TASK GOAL » What is needed is a word-for-word copy of the lines below from the one with "Best Workout Apps for Android (264, 2523)" through the one with "Consent [tab] (36, 1181)", both included, with every picture left out.

GIVEN DATA »
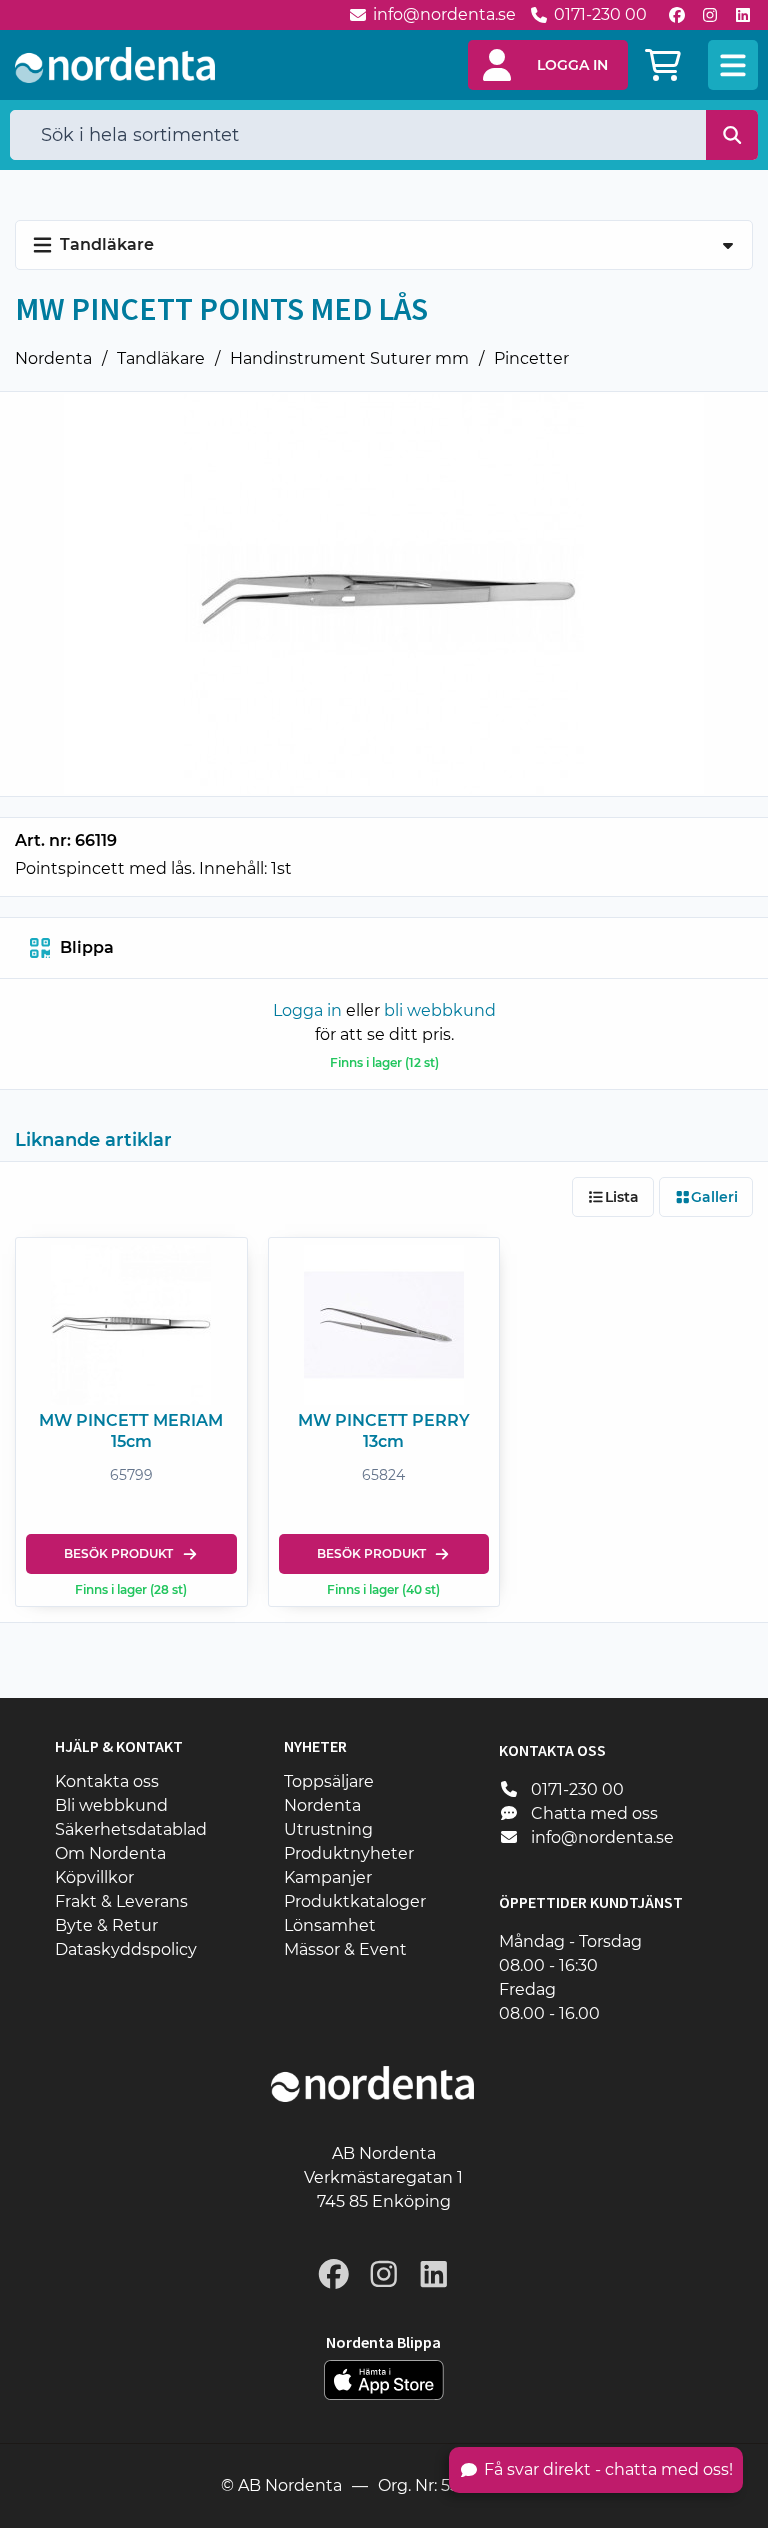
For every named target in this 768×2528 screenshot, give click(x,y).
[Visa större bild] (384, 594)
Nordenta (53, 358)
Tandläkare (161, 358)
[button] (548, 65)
...
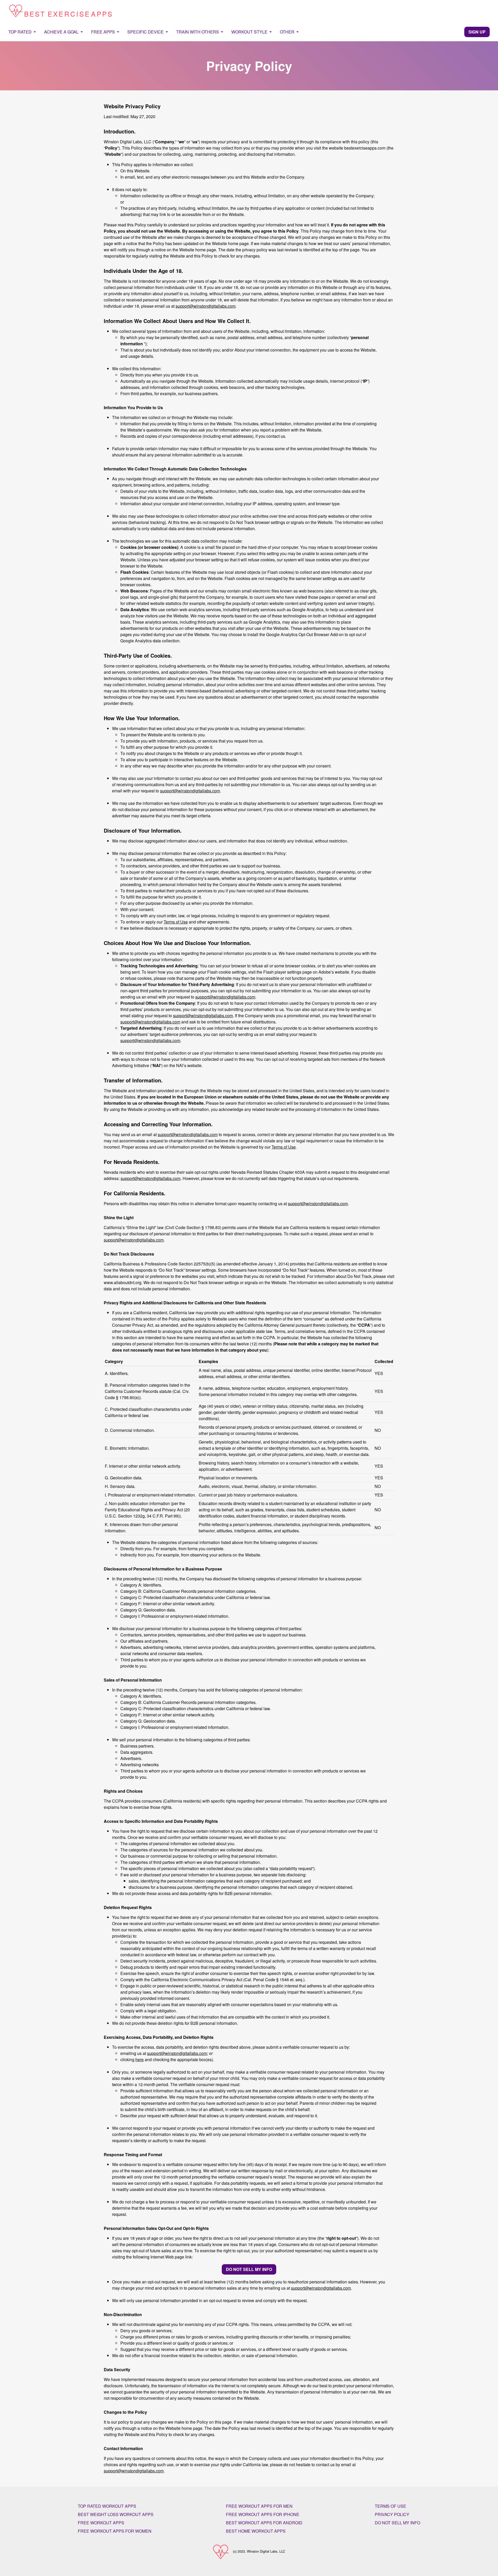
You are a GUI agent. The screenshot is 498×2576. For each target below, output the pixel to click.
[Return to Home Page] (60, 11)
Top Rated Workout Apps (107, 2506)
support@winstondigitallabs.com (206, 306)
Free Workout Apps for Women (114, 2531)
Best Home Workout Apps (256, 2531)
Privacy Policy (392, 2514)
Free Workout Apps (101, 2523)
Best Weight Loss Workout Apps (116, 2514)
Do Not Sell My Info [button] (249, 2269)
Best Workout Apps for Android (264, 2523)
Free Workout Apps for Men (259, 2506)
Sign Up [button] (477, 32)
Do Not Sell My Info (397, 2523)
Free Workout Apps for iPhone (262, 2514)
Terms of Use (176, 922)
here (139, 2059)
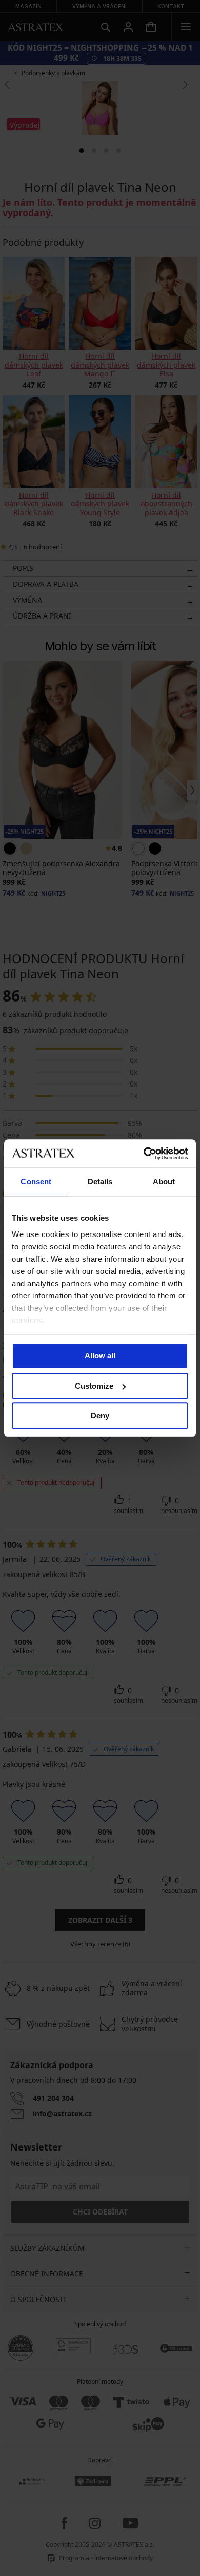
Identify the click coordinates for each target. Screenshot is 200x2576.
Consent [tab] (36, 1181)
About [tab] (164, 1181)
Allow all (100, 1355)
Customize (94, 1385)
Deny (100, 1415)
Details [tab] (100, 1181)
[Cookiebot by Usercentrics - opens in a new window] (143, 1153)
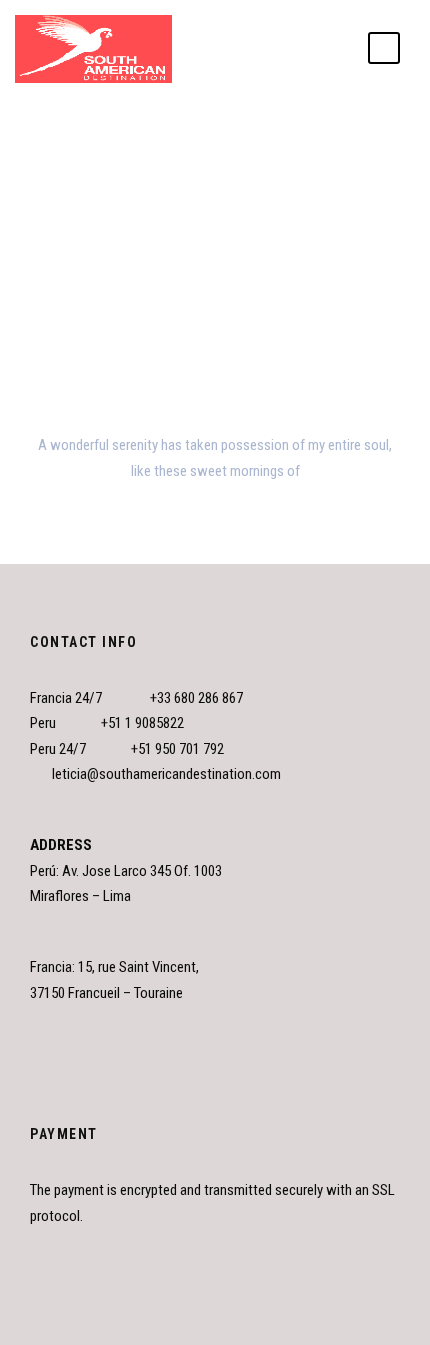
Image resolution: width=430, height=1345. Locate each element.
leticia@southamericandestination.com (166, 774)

TASK RESULT »
Best Workout Apps for Android (264, 2523)
Free Workout Apps for Men (259, 2506)
Sign Up [button] (477, 32)
Do Not Sell My Info (397, 2523)
Free Workout Apps for iPhone (262, 2514)
Terms of Use (176, 922)
here (139, 2059)
Identify the click coordinates for each target. Screenshot is 200x2576.
Consent [tab] (36, 1181)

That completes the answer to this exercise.